After uploading device data to IoT Platform, enterprises often face challenges with the development, management, and cost of big data links. This topic presents a business case to illustrate how to build an enterprise IoT big data application architecture using the data service of Alibaba Cloud IoT Platform.
Background information
As IoT applications grow, enterprises mine device data to expand client applications and generate service revenue. This data also supports digital operations, risk control, and efficient administration, and provides a basis for making decisions about product evolution.
Business description
In this business case, four departments use data from IoT Platform:
The information department analyzes one year of device time series data to generate business metrics for device growth and activity.
The business department queries data from the last three days for applications that analyze device start and stop cycles.
The risk control department tracks device data records from the last six months for tasks such as incident backtracking.
The client device center displays statistical metrics for individual devices to provide value-added services, increase customer engagement, and drive sales of related products.
Application architecture
The following section compares the data architectures for the business scenarios described above.
Legacy architecture
Based on the business scenarios, the enterprise initially built the following data architecture:
① and ②: Configure data forwarding from IoT Platform to Tablestore. To support the information department, this setup must be forward compatible and store time series data for at least one year.
③: Add a data forwarding rule in IoT Platform to send data to Lindorm to support the risk control service.
④: A data API uses polling to sync scheduled statistical metrics from IoT Platform to an RDS database for client queries.

Problems
The three main challenges are:
The data architecture is complex. Multiple data links introduce stability risks and increase the difficulty and cost of management and maintenance.
The Java application that uses polling to call the data API cannot meet the performance requirements for large-scale data synchronization.

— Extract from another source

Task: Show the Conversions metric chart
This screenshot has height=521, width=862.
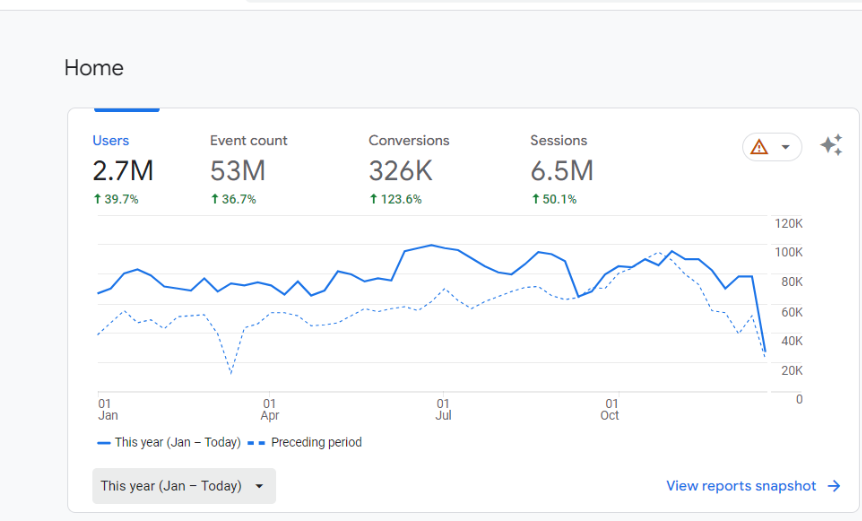Action: [408, 141]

It creates unnecessary storage costs. Although the information department does not require real-time analysis of time series data, an extra 362 days of data must be stored to support other services.
New architecture
To address these common scenarios, IoT Platform launched a data integration feature for its data service. You can use the IoT Reader in DataWorks to configure an integration task that directly integrates data from IoT Platform into your enterprise data warehouse.
The new enterprise architecture is shown below. It meets the needs of all four business scenarios and includes the following key changes:
The data storage duration for data forwarded to Tablestore is configured based on requirements, with data set to expire after three days.
Data from IoT Platform is stored by configuring a DataWorks integration task. A single copy of the time series data is used by the information department for analysis. You can also configure an export task to store the data in Lindorm.
The Java application no longer polls the IoT Platform data API. Instead, data is integrated into the data warehouse and then synced to an RDS database to provide metrics.

Benefits
You can plan high-performance storage duration based on requirements and select appropriate storage for offline and real-time services. This approach greatly reduces overall data storage costs.
Storage cost formula:
High-performance storage space (1 year) × T1 CNY/TB/month - [High-performance storage space (3 days) × T1 CNY/TB/month + Offline storage space × T2 CNY/TB/month].It simplifies the integration of device time series data into the enterprise data warehouse. This makes it easier to combine device data with business dimensions for analysis, which increases the data's application value.
The data links are simplified. Four data links are merged into two: one for analysis and one for transactions. This reduces the difficulty and cost of management and maintenance.